The key to helping young singers find their voice is in the way we listen; Dale Wills unpacks how you can sensitively approach the relationship between gender identity and the human voice in music.
OneClic / Adobe Stock
OneClic / Adobe Stock

One of my long-term projects has been putting together an ethnography of voices and perceived gender, and as a result, understanding the role of technology in developing performative listening skills. This interest came out of teaching musical theatre to an incredible group of students. The group happened to include two learners in the process of transitioning gender. As a result, I became particularly interested in how gender is perceived and received in vocal terms.

What is timbre?

Timbre is one of the more problematic words we throw out in music education. Unlike the other common analytical factors we feed to our students, which have at least a basis in objectivity, the notion of timbre requires some degree of performative listening. Added to that, our delivery as educators rarely supports the development of this type of listening in our students.

The way we understand timbre is defined by three concepts: frequency spectrum, envelope, and phase. Frequency spectrum is the relationship of the fundamental to the range of harmonics in a sound, familiar from EQ spectral analysers. Envelope is a tool more commonly found in synthesis, and maps a sound into attack, decay, sustain and release over time. Phase is the relationship of two or more different wave forms and contextualises a sound in a physical space.

What is performative listening?

We bring a series of underlying cultural assumptions to the way we interpret and understand sound. Much of this is based on the idea of timbre. The difference between the frequency spectrum of, for example, a clarinet and a violin are not as pronounced as you might imagine. The reason that we perceive these as different sounds is primarily due to the attack, or the first few milliseconds of the sound that define whether it is produced by a bow or a blow. One of my favourite class exercises is to take familiar sounds, remove the initial attack from the waveform in a DAW and ask students to work out which instrument(s) or voices produced the sound.


Spectrograph of violin (top) and clarinet (bottom) playing C4 (262 Hz)

This introduces students to the idea of listening as a performative activity – actually having to place themselves in the context of the acoustic event, rather than simply listening as an active or passive skill.

How does this relate to singers?

As schools, we are getting better at addressing cultural assumptions – both our own and those of our students. I'm pleased to say that my own students have picked me up on my use of pronouns, and some of the unconsciously gendered language I still have in my vocabulary.

The act of performative listening allows us to go further into understanding how we perceive a sound. Our brains are attuned to decoding subtleties in the human voice in a different way to our approach to listening to instruments. We make unconscious assumptions about the cultural context of a voice; age, race, gender and several other factors. These are, unsurprisingly, frequently far from accurate. I have had interesting results from playing students recordings of Joss Stone, Alison Moyet and Jeff Buckley. Even the great contralto Kathleen Ferrier has been mis-gendered by students unfamiliar with her work.
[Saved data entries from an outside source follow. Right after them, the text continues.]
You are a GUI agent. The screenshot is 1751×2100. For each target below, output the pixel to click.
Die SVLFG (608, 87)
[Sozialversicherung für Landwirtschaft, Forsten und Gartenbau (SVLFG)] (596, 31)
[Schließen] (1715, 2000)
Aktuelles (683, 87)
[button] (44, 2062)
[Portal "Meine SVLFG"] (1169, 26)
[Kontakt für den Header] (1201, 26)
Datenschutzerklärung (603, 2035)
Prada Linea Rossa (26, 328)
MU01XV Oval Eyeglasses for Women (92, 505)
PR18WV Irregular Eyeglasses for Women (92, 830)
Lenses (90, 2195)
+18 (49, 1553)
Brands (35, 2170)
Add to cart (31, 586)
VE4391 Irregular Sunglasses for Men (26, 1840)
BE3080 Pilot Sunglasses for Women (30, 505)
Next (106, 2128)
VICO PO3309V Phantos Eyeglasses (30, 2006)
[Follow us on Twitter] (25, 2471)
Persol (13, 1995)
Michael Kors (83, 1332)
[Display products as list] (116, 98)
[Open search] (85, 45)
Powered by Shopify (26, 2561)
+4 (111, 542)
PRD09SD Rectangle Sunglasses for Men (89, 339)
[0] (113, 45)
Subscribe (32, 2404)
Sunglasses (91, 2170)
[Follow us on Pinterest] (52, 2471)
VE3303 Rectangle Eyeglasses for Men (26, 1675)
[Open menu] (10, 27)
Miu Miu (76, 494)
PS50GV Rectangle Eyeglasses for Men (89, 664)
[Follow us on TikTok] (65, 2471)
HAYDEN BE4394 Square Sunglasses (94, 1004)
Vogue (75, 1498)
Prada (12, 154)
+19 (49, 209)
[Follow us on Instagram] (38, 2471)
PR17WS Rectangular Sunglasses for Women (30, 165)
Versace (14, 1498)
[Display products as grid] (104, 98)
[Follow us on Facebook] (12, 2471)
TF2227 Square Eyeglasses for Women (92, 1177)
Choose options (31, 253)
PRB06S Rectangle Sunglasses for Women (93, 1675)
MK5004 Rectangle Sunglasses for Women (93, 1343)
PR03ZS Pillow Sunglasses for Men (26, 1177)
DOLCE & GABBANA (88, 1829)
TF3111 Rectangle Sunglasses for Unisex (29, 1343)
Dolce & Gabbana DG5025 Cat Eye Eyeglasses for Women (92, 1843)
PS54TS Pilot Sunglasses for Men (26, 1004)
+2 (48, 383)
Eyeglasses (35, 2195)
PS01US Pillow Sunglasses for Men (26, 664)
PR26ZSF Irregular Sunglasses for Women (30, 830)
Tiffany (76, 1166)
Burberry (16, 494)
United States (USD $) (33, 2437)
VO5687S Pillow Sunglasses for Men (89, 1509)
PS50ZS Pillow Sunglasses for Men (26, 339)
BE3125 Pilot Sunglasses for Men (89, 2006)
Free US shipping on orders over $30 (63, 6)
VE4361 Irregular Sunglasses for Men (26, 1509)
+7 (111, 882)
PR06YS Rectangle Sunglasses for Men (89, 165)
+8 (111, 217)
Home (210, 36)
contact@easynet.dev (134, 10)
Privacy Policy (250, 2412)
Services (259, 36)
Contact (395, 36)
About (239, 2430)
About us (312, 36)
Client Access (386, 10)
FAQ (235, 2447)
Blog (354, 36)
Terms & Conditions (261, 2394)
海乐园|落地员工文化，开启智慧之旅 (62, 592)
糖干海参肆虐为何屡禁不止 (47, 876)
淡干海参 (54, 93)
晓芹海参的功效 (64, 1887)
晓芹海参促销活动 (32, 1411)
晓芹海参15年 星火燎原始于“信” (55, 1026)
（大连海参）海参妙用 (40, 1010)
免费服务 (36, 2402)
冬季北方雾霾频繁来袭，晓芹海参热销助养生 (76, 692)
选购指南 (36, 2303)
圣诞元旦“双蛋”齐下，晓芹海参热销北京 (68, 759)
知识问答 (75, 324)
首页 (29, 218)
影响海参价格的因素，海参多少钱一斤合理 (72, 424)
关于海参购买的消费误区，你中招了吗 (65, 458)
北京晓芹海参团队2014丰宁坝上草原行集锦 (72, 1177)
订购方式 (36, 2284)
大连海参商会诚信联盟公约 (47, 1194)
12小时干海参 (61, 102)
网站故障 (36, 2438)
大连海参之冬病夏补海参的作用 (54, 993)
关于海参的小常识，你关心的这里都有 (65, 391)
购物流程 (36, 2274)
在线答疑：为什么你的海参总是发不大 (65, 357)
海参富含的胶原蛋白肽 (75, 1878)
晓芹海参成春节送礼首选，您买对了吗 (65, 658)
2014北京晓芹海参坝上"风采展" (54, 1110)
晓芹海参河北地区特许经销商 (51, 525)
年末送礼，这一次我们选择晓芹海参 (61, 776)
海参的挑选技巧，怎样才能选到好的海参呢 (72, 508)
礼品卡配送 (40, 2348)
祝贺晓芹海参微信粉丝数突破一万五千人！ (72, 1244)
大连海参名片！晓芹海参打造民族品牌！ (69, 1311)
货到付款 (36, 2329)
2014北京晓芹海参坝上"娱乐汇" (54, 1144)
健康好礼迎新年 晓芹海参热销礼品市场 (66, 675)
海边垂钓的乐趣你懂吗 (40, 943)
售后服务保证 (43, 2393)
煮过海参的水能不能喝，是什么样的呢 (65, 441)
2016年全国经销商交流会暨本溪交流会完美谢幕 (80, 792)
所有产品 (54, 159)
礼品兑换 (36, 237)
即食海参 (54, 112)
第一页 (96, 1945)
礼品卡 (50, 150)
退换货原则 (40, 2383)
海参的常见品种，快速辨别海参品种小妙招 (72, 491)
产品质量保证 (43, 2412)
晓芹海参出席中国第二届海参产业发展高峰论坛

This helps students decode not only what they are hearing, but why they are interpreting the sense data in that way. This can be the starting point of a conversation on the perception of gender identity in the human voice, and the wider issue of gender roles in society. Understanding the mechanics can also help students to find their own voice by analysing the role of different aspects of their sound in creating their gender identity.

How can I help?

A number of successful apps already exist to support those transitioning in their vocal development. VoiceUp from Christella Antoni maps out spectrographic analysis in much the same way as the above. Eva (Exceptional Voice App) is another app, which also factors in the role of envelope (in this case consonant production) in producing a gender identity.

Understanding both the mechanics of how elements of vocal production are mapped on to gender and identifying those biases in my own practice has proven invaluable in supporting my students through periods of vocal change and development. I hope that is the end goal of my research. A secondary outcome is that through challenging notions of cultural assumption we can create an effective performative listening space for our students and show them the power of listening as an experience.